____ TASK MATERIAL

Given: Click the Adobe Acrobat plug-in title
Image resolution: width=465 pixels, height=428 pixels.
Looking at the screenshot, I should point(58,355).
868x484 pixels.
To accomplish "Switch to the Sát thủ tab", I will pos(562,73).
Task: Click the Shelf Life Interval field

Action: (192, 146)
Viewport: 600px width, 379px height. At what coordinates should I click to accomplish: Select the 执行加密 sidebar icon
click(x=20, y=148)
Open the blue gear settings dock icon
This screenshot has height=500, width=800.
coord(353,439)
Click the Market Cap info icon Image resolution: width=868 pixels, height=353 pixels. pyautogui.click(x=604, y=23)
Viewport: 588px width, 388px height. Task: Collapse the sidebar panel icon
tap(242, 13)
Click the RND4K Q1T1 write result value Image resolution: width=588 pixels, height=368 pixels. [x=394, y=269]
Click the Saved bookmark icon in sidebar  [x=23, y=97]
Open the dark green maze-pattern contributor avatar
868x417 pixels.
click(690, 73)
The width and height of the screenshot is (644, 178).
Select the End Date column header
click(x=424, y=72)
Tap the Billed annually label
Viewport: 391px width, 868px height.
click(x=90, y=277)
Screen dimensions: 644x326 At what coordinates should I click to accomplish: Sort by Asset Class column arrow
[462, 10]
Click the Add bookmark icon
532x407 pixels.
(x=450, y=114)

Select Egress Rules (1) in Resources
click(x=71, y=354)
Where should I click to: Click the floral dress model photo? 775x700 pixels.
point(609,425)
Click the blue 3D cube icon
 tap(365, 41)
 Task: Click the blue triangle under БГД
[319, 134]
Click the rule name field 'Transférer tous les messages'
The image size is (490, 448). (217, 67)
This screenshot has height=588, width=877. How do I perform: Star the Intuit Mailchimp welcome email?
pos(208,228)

________

Each record is to be retyped exactly as written.

Given: Click the Adobe Acrobat plug-in title
Image resolution: width=465 pixels, height=428 pixels.
Looking at the screenshot, I should point(58,355).
868x484 pixels.
To accomplish "Switch to the Sát thủ tab", I will pos(562,73).
Task: Click the Shelf Life Interval field

Action: (192, 146)
Viewport: 600px width, 379px height. At what coordinates should I click to accomplish: Select the 执行加密 sidebar icon
click(x=20, y=148)
Open the blue gear settings dock icon
This screenshot has height=500, width=800.
coord(353,439)
Click the Market Cap info icon Image resolution: width=868 pixels, height=353 pixels. pyautogui.click(x=604, y=23)
Viewport: 588px width, 388px height. Task: Collapse the sidebar panel icon
tap(242, 13)
Click the RND4K Q1T1 write result value Image resolution: width=588 pixels, height=368 pixels. [x=394, y=269]
Click the Saved bookmark icon in sidebar  [x=23, y=97]
Open the dark green maze-pattern contributor avatar
868x417 pixels.
click(690, 73)
The width and height of the screenshot is (644, 178).
Select the End Date column header
click(x=424, y=72)
Tap the Billed annually label
Viewport: 391px width, 868px height.
click(x=90, y=277)
Screen dimensions: 644x326 At what coordinates should I click to accomplish: Sort by Asset Class column arrow
[462, 10]
Click the Add bookmark icon
532x407 pixels.
(x=450, y=114)

Select Egress Rules (1) in Resources
click(x=71, y=354)
Where should I click to: Click the floral dress model photo? 775x700 pixels.
point(609,425)
Click the blue 3D cube icon
 tap(365, 41)
 Task: Click the blue triangle under БГД
[319, 134]
Click the rule name field 'Transférer tous les messages'
The image size is (490, 448). (217, 67)
This screenshot has height=588, width=877. How do I perform: Star the Intuit Mailchimp welcome email?
pos(208,228)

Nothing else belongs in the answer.